The Construction Industry Safety Coalition (CISC) says that instead OSHA should continue with its current approach of issuing industry -specific guidance based on the latest information from the Centers for Disease Control and Prevention (CDC) as this approach provides a more nimble and effective solution than issuing a rigid, one -size -fits -all standard.
The CISC said they recognize the potential hazards of COVID-19 and strongly believe that employers should take steps to ensure that employees are protected.
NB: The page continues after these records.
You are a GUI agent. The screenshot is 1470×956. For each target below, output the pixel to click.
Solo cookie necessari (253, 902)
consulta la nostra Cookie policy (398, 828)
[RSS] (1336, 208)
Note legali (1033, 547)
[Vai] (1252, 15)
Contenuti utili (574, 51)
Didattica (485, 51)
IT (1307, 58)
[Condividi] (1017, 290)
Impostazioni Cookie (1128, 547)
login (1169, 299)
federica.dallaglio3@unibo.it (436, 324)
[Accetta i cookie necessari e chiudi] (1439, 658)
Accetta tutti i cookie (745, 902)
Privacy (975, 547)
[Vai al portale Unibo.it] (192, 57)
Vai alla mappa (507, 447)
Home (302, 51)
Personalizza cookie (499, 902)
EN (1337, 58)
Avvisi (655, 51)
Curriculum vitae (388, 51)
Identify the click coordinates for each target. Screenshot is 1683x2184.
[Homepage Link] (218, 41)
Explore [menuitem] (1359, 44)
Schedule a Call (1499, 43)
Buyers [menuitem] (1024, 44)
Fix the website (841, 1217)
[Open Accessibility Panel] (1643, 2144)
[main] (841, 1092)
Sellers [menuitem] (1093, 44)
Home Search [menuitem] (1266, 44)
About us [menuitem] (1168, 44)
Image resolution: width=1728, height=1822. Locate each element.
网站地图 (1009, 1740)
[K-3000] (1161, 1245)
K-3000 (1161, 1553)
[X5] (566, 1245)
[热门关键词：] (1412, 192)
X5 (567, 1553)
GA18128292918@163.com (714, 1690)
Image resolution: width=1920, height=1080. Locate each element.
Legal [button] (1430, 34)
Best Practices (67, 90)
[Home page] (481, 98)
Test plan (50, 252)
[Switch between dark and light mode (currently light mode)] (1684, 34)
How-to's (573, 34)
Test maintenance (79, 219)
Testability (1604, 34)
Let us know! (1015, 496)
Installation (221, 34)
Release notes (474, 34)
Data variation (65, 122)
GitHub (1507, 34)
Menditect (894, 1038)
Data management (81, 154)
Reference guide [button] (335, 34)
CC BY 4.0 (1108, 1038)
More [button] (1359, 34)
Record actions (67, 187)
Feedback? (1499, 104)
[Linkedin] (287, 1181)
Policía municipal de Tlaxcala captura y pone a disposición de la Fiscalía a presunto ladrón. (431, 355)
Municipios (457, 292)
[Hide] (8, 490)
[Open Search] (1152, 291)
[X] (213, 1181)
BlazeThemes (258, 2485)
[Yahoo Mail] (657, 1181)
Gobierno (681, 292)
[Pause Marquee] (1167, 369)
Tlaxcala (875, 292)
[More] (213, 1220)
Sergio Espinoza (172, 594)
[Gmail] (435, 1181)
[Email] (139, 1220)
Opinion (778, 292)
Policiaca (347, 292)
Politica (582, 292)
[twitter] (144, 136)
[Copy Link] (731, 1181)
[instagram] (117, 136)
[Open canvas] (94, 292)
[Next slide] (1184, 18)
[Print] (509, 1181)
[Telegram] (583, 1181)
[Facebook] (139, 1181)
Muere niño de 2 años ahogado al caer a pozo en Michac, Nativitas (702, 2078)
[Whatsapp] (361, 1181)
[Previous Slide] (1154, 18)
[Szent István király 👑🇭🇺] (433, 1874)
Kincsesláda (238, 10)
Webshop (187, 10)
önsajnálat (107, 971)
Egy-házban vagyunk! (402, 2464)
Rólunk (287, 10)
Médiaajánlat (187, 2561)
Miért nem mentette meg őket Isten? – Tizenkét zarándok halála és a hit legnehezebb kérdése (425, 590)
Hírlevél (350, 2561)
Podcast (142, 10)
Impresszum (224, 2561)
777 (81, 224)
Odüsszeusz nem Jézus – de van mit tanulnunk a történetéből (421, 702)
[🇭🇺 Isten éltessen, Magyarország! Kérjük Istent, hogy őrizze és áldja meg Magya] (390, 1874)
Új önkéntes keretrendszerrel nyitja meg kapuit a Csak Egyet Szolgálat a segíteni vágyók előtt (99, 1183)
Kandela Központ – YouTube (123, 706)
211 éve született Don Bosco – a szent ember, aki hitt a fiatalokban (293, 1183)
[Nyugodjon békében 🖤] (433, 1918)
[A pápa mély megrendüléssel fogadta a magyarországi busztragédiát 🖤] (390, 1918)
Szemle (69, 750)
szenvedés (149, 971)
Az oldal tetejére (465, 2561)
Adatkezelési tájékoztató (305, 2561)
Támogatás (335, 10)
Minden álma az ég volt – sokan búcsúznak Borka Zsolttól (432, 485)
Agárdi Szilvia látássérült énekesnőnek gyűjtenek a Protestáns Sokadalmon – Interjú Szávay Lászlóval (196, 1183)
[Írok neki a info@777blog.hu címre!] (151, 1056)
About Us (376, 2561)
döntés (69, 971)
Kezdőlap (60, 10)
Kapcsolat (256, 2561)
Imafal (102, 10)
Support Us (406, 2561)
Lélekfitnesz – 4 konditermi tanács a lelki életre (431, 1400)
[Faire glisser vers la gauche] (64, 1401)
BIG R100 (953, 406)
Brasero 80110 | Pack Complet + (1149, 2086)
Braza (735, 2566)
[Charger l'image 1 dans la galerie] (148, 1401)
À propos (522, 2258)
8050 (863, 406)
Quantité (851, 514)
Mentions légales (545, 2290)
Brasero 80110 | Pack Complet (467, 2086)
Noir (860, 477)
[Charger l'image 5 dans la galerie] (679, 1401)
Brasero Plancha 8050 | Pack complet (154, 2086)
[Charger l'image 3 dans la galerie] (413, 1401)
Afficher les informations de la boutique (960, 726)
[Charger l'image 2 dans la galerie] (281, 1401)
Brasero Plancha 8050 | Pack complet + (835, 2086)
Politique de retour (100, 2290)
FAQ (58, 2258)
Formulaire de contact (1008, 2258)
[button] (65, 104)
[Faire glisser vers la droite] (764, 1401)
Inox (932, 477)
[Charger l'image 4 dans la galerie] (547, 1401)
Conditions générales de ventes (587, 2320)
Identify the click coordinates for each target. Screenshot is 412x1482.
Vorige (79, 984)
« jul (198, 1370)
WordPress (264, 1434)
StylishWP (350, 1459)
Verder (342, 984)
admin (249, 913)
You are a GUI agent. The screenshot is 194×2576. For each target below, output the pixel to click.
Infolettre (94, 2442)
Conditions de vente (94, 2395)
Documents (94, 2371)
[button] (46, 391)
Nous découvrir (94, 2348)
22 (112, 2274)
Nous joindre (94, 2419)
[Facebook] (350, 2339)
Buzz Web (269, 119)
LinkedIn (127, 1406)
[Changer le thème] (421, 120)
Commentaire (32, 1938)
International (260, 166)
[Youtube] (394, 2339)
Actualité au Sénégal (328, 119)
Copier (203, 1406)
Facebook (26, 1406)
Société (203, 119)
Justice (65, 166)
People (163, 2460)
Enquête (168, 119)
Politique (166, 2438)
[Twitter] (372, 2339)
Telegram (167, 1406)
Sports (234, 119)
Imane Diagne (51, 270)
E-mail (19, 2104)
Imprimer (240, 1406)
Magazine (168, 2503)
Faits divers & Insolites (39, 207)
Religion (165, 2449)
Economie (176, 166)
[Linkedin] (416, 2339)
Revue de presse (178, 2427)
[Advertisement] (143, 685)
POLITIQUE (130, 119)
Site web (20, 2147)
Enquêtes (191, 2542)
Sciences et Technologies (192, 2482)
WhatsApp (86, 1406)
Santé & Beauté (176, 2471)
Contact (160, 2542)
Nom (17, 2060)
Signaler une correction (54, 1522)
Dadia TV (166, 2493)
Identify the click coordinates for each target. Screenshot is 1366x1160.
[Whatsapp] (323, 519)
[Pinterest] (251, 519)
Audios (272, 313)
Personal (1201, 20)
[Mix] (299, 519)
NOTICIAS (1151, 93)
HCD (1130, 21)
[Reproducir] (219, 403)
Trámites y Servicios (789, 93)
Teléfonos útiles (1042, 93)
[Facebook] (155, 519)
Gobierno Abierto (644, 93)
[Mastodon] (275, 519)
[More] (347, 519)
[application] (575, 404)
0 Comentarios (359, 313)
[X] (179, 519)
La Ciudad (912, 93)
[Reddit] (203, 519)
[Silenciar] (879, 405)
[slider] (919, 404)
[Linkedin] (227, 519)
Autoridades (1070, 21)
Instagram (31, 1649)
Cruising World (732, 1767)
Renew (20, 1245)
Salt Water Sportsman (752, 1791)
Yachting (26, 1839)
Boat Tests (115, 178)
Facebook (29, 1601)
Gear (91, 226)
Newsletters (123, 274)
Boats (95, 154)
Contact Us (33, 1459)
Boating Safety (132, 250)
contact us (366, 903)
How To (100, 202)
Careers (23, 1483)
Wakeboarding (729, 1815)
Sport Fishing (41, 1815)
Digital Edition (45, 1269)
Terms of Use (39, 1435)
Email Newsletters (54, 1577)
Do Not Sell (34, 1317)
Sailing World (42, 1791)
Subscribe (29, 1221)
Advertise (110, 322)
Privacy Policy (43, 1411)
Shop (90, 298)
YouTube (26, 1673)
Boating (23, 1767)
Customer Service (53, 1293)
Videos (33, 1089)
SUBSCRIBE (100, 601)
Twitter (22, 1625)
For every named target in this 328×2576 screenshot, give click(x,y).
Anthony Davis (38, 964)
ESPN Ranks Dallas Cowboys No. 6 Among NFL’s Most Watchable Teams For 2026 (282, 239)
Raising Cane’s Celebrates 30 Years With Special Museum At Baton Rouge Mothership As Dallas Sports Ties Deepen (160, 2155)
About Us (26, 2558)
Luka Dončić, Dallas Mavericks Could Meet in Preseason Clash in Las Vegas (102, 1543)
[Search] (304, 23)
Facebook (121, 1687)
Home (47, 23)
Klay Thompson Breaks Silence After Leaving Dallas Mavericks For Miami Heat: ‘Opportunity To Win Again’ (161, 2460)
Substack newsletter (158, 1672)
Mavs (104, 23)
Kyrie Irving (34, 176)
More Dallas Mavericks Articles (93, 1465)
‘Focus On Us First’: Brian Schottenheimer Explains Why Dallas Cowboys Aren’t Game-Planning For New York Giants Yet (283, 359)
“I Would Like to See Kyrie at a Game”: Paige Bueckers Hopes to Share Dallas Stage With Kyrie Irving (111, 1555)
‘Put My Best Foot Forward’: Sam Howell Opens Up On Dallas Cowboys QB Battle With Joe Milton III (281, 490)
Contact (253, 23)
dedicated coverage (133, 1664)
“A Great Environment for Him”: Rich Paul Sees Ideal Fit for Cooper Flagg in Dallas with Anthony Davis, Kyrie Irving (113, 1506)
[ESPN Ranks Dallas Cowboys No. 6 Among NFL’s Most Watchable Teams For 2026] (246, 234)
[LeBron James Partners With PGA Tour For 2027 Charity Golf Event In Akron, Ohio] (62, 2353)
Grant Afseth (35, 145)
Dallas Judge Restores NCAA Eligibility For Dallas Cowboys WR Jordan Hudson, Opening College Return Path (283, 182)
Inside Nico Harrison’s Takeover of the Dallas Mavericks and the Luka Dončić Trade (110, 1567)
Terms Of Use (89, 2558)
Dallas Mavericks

"Our industry continues to adhere to public health guidelines set forth by OSHA and the CDC for safely operating during the pandemic," a letter to the Senate says. "A large majority of construction job tasks further fall within OSHA’s Lower Exposure Risk tier in its occupational risk guidance for COVID-19 as they entail minimal contact with the public and other workers. As a proactive measure, early in the pandemic the CISC developed and distributed comprehensive materials to our member companies for communicating proper safety, distancing and disinfecting measures to workers on the job site to reduce the risk of exposure. This includes a Coronavirus Preparedness and Response Plan for Construction and customizable blueprint for construction businesses to use in establishing worksite safety protocols."
The CISC says they are greatly concerned by proposals such as H.R. 6559, the COVID-19 Protect Every Worker Act as it would compel OSHA to issue an emergency temporary standard and subsequent permanent standard for infectious diseases.
"This bill, and similar language adopted in the House passed Heroes Act, puts the cart before the horse, mandating the issuance of a new standard before OSHA has had the opportunity collect and analyze data on the prevalence of workplace exposure to and contraction of COVID-19."
As the Senate works to identify priorities for inclusion in its own coronavirus recovery package, the members of the CISC are working to ensure that OSHA, the CDC, and all other appropriate agency stakeholders first work together to assess the extent to which COVID-19 presents a risk in various workplaces before taking any action, including, if necessary, issuance of any infectious disease standard.
Many feel that both employers and employees alike are better served by an approach that focuses on disseminating the latest information available and tailoring safety guidance to reflect the rapidly evolving understanding of this public health emergency than a rigid standard that would limit their collective ability to quickly adjust to changing circumstances.